Method: We performed a systematic review to identify studies comparing the gut microbiota of PD patients to healthy controls and requested the original patient-level data. We obtained data of nine studies with 1843 observations (1092 PD patients and 751 non-PD cases) in total. A workflow was designed to harmonize processing across these nine studies from bioinformatics processing to final statistical analysis. This allowed for an unbiased comparison of alpha and beta diversity between studies. Furthermore, it enabled the possibility for a pooled analyses of differential abundance using a Bayesian random-effects model based on individual patient-level data. To test the robustness of the obtained results, the analyses were confirmed with a two-stage meta-analysis approach using ANCOM-BC.

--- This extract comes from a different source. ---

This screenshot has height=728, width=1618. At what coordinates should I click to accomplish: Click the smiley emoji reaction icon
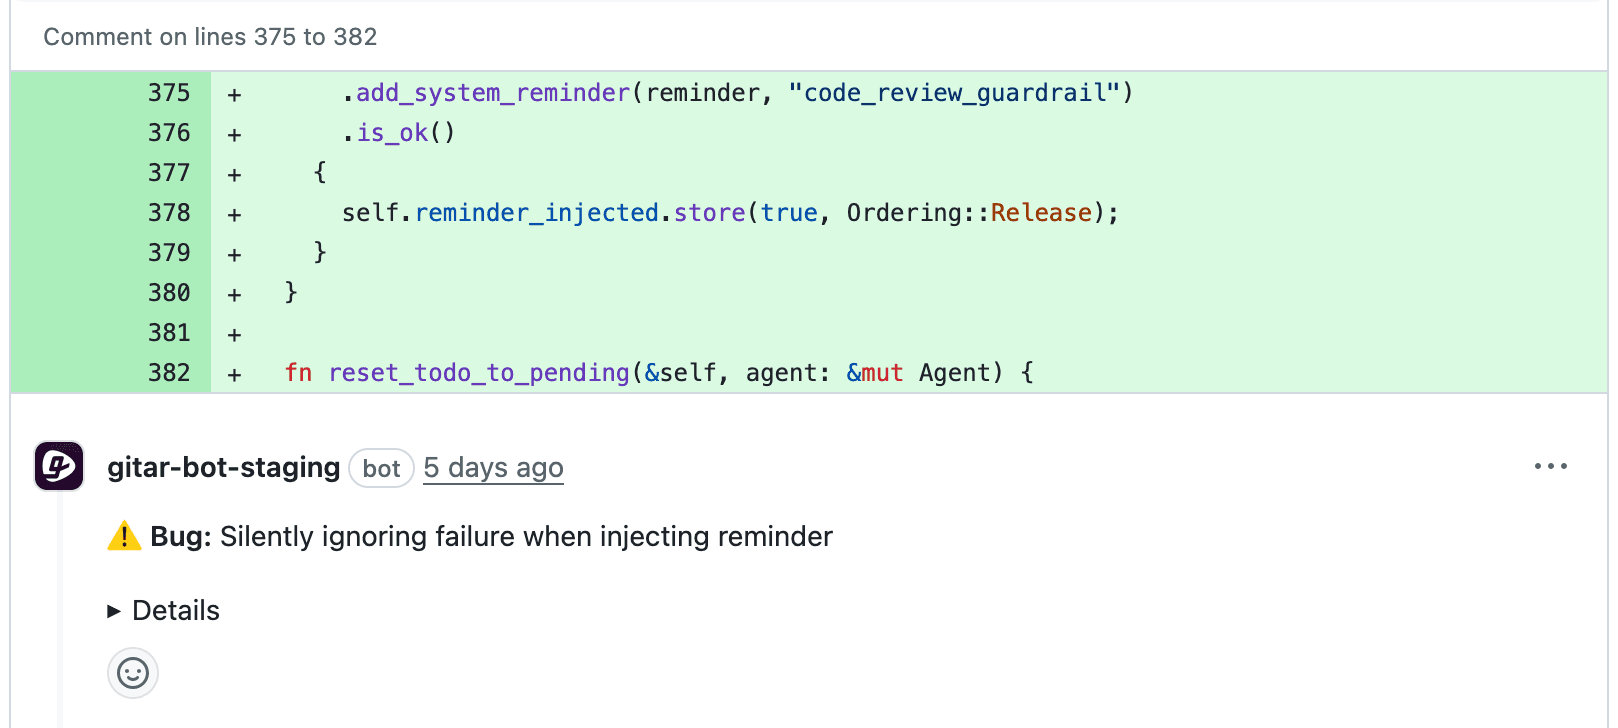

Results: The results show no evidence for systematic changes in alpha diversity in PD patients. In line with the results of the original publications, beta diversity analyses revealed systematic differences between PD patients and healthy controls. However, differences between studies were substantially greater, even after harmonizing bioinformatics workflows. The pooled analyses reduced the evidence of differential abundant taxa from 63 (as reported in the literature) to only seven genera and one family (14 taxa in total).
Discussion: The results show that harmonizing workflows minimizes differences between statistical methods and reveals only a small set of taxa being associated with the pathogenesis of PD. Especially, increased shares of the genera Akkermansia and Bifidobacterium and decreased shares of the genera Roseburia and Faecalibacterium were characteristic for PD-associated microbiota. Those genera are associated with reduced mucosal barrier and inflammatory states in the intestine and are potentially important biomarkers.
Conclusion: Our study summarizes evidence that reduced levels of butyrate producing taxa in combination with possible degradation of the mucus layer by Akkermansia may promote intestinal inflammation and reduced permeability of the gut mucosal layer. This in turn may allow potentially pathogenic metabolites to transit and enter the enteric nervous system. Future prospective long-term cohort studies are important to disentangle the causal mechanisms involved in the observed dysbiosis in the gut microbiota, and to further evaluate the potential of the microbiota as a biomarker for PD. We will publish the harmonization workflow in an open-access repository so that researchers can use it for their meta-analyses.
The authors declare that they have no competing interests.
The authors declare that an ethics committee vote is not required.